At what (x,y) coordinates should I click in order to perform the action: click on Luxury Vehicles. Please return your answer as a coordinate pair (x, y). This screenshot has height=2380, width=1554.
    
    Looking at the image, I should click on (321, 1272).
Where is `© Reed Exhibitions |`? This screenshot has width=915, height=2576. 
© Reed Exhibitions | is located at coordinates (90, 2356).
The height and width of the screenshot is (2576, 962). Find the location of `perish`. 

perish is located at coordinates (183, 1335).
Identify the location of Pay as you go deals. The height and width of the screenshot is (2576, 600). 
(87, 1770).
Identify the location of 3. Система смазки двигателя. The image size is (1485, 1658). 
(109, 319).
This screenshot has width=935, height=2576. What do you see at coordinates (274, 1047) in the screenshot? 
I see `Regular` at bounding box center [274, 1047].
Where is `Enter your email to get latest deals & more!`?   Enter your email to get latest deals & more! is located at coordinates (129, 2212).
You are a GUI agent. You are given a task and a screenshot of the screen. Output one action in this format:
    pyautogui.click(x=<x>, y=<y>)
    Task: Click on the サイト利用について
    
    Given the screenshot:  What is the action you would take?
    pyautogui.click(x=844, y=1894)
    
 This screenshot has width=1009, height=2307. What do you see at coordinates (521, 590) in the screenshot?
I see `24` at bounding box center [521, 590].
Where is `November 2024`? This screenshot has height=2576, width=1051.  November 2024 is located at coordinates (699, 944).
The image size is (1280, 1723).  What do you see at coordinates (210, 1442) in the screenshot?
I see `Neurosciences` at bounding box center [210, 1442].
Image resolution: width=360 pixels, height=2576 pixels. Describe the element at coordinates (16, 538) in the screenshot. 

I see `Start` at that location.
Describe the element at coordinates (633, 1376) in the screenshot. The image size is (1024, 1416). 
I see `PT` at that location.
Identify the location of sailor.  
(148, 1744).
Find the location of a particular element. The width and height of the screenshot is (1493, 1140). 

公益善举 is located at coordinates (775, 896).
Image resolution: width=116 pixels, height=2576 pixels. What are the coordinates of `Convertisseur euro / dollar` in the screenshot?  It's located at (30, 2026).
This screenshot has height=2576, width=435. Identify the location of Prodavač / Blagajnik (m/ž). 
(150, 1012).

————————

Starting with the line that contains "Find the location of a" and continuing through the end of the data, arrange each non-blank line as a row of a Markdown table with the columns Row and Line.

* **Answer to this exercise**
| Row | Line |
|---|---|
| 1 | Find the location of a particular element. The width and height of the screenshot is (1493, 1140).  |
| 2 | 公益善举 is located at coordinates (775, 896). |
| 3 | Image resolution: width=116 pixels, height=2576 pixels. What are the coordinates of `Convertisseur euro / dollar` in the screenshot?  It's located at (30, 2026). |
| 4 | This screenshot has height=2576, width=435. Identify the location of Prodavač / Blagajnik (m/ž).  |
| 5 | (150, 1012). |